◆ LISTED ENTRIES:
________________

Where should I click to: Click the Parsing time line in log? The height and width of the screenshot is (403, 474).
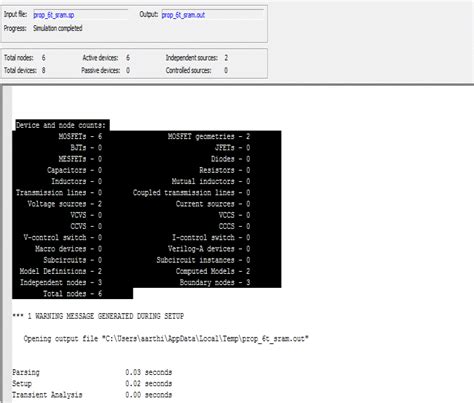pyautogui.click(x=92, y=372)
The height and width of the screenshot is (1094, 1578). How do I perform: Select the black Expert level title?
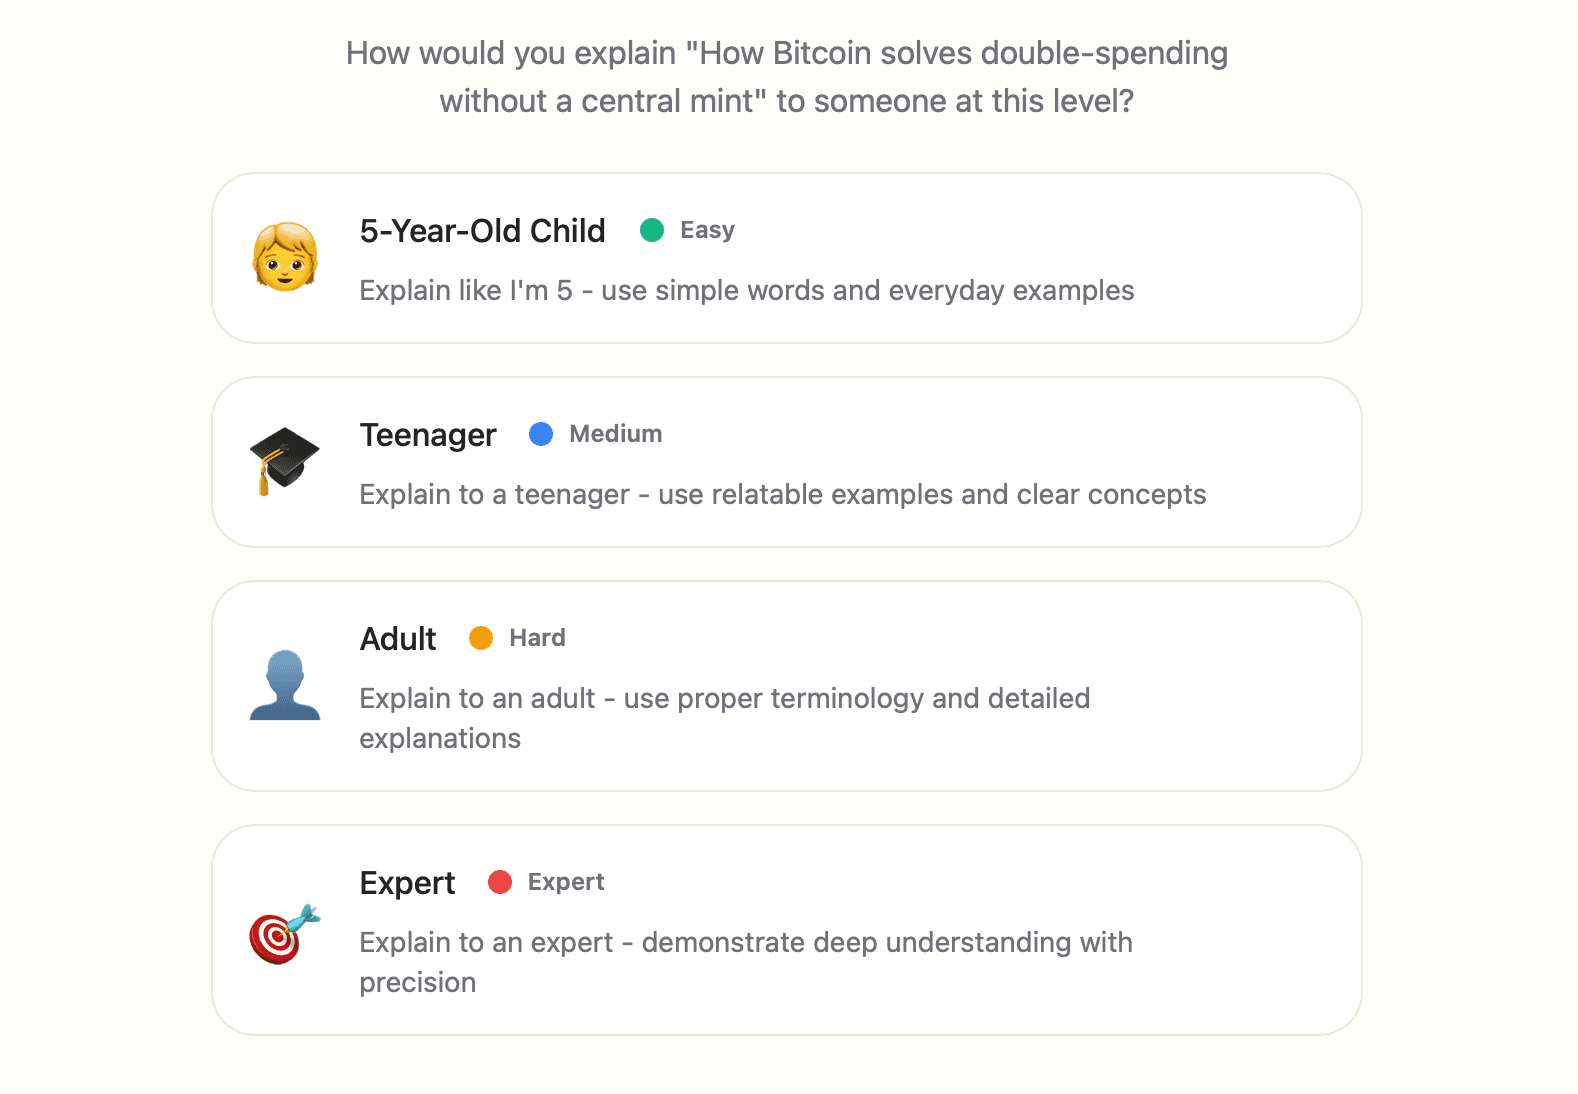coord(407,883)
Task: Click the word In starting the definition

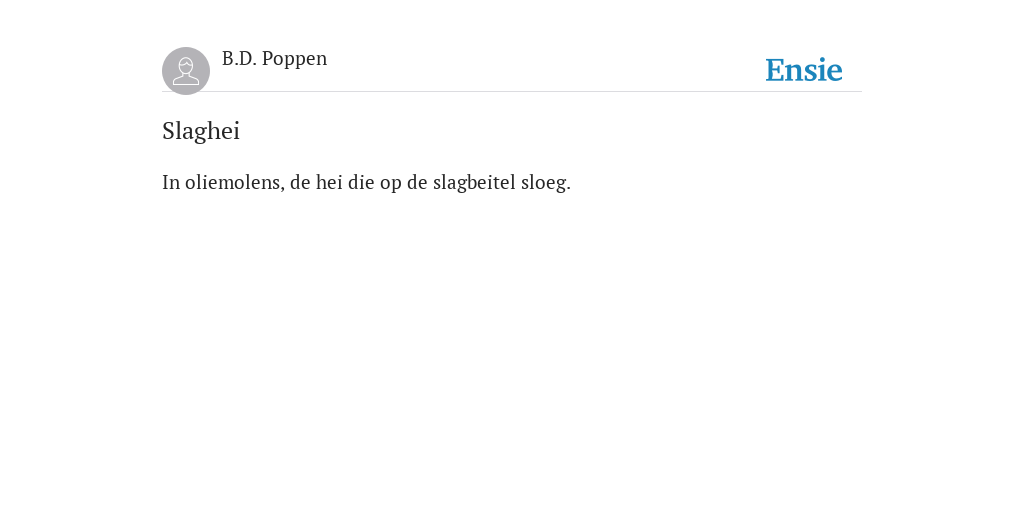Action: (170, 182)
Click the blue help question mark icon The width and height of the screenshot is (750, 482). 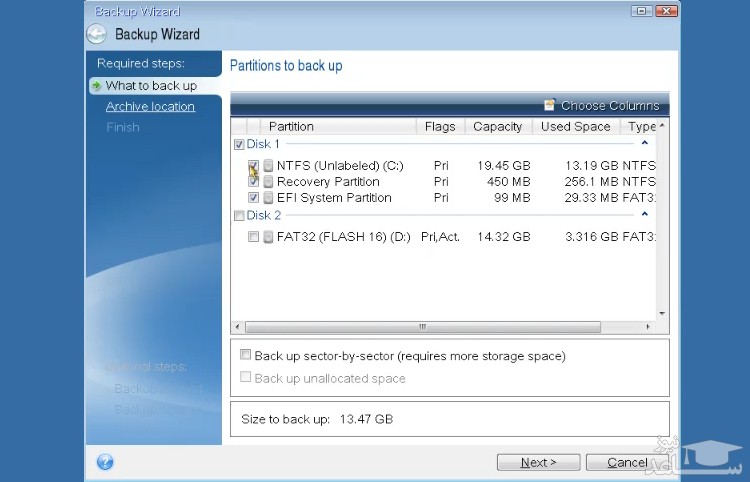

________________

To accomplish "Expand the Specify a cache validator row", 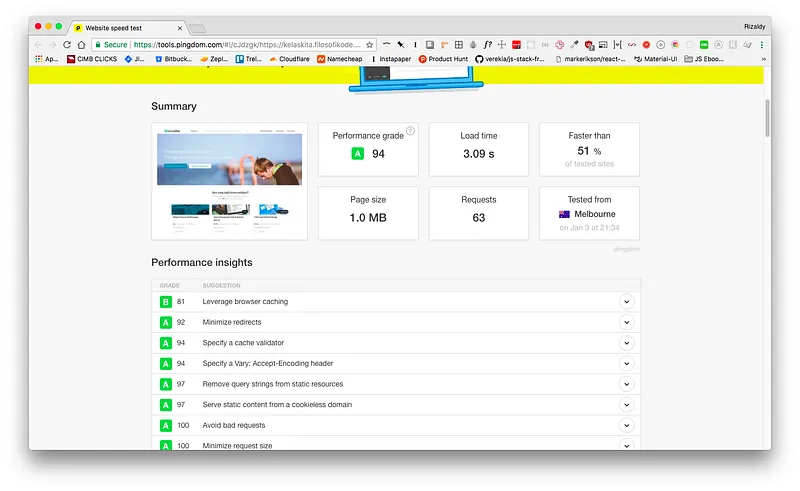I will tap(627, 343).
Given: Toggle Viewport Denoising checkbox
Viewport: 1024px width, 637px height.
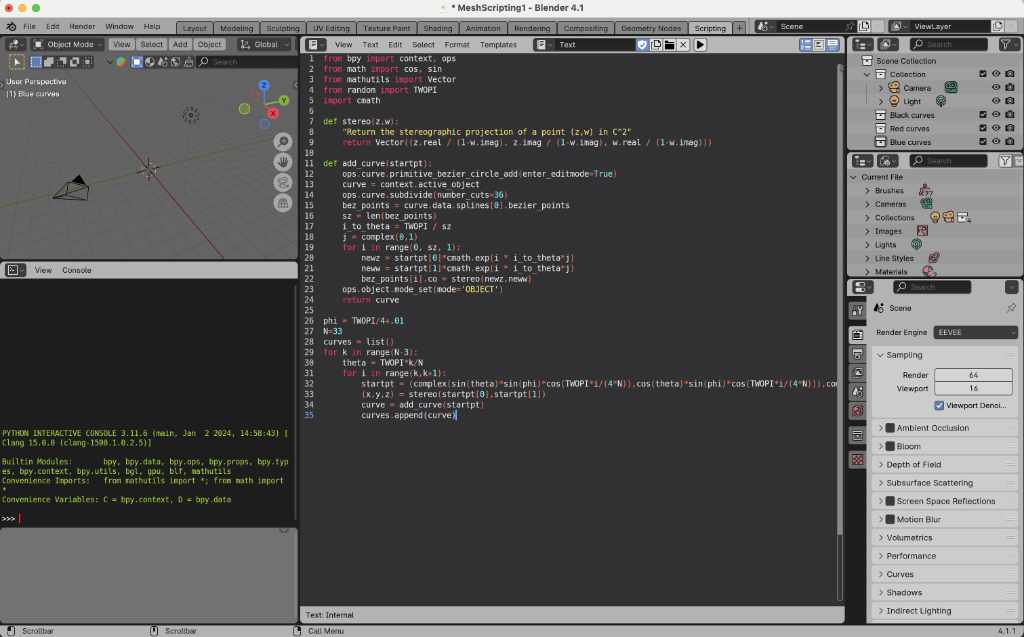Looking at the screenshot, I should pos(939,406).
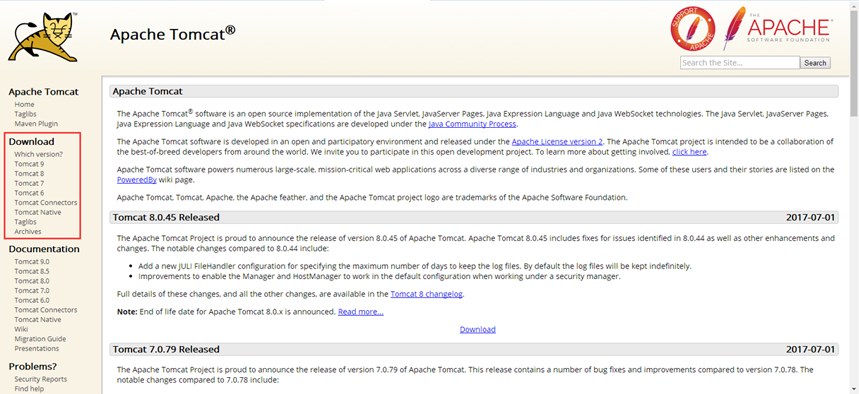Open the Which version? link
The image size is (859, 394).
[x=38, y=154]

________________

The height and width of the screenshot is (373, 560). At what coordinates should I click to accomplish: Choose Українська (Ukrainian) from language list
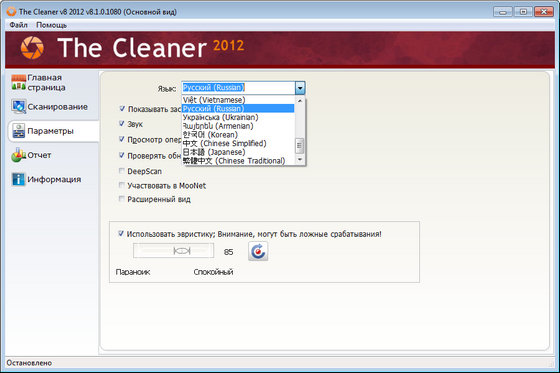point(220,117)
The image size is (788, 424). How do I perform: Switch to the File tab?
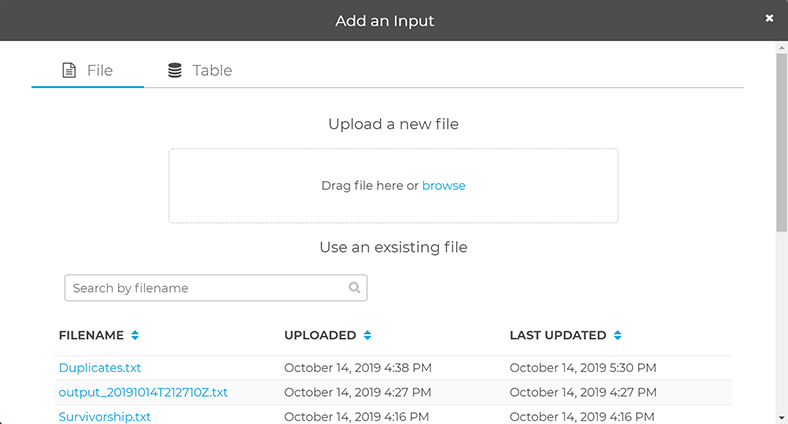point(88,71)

________________

◆ REQUIRED WORK:
Reproduce the data above exactly, but only from the line containing "Task: Click the" through the line containing "Click the blue". Omit all pictures.

◆ WRITTEN ANSWER:
Task: Click the word In starting the definition

Action: (170, 182)
Click the blue help question mark icon The width and height of the screenshot is (750, 482). 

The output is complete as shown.